Papa soltó un largo suspiro.

—Hubo una mujer —dijo volviendo la cabeza y mirando otra vez por la ventanilla.

—No digas más. No necesito escuchar los detalles. Una mujer, bueno, eso lo explica todo.

—Una mujer y una promesa. Parece que el caíd Reda ha olvidado la promesa que hicimos, pero yo no. Cuando yo muera estarás libre de la promesa, pero no antes.

Respiré pesadamente.

—Debió ser cierta mujer —dije.

Era más de lo que siempre había comentado sobre las misteriosas reglas del juego en el eterno conflicto con su rival Abu Adil.

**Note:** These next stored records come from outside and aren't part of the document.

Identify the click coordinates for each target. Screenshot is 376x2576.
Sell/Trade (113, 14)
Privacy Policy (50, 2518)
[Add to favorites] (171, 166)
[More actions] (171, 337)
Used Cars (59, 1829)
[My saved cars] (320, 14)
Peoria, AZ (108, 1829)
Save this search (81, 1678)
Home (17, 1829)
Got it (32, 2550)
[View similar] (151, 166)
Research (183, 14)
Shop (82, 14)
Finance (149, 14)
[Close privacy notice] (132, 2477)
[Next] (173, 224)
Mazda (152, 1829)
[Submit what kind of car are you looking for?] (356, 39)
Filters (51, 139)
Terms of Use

Friedlander Bey no se dignó a contestar a eso. Se limitó a contemplar la negrura del cielo y la oscuridad del planeta con el que pronto nos toparíamos.

Sobre el sistema de altavoces un letrero nos decía que permaneciésemos sentados hasta que la lanzadera suborbital estuviera completamente parada y fuera sometida a un cuarto de hora de enfriamiento. En cierto modo era frustrante, porque siempre había deseado visitar Damasco y ahora que estaba allí sólo tendría la oportunidad de ver el edificio de la terminal.

El Imán Muhammad al—Baqir bajó su tren de aterrizaje y en pocos minutos tomábamos tierra. Sentí un ligero alivio. Siempre me ocurre. No es que tema ser lanzado al espacio en un cohete, es que cuando estoy a bordo, de repente pierdo toda mi fe en la física moderna y en el diseño de naves suborbitales. Siempre me viene a la mente el terrorífico pensamiento infantil de que no será capaz de arrastrar los montones de toneladas hasta el aire y, aunque lo haga, nunca será capaz de sostenerlas ahí. En realidad, el momento que más me preocupaba era el despegue. Si la nave no estallaba en millones de añicos brillantes, suponía que lo habíamos superado y me relajaba. Pero durante unos minutos, seguía oyendo al piloto decir algo así como «La torre de control ha decidido abortar este vuelo una vez estemos lo suficientemente lejos de la zona de despegue».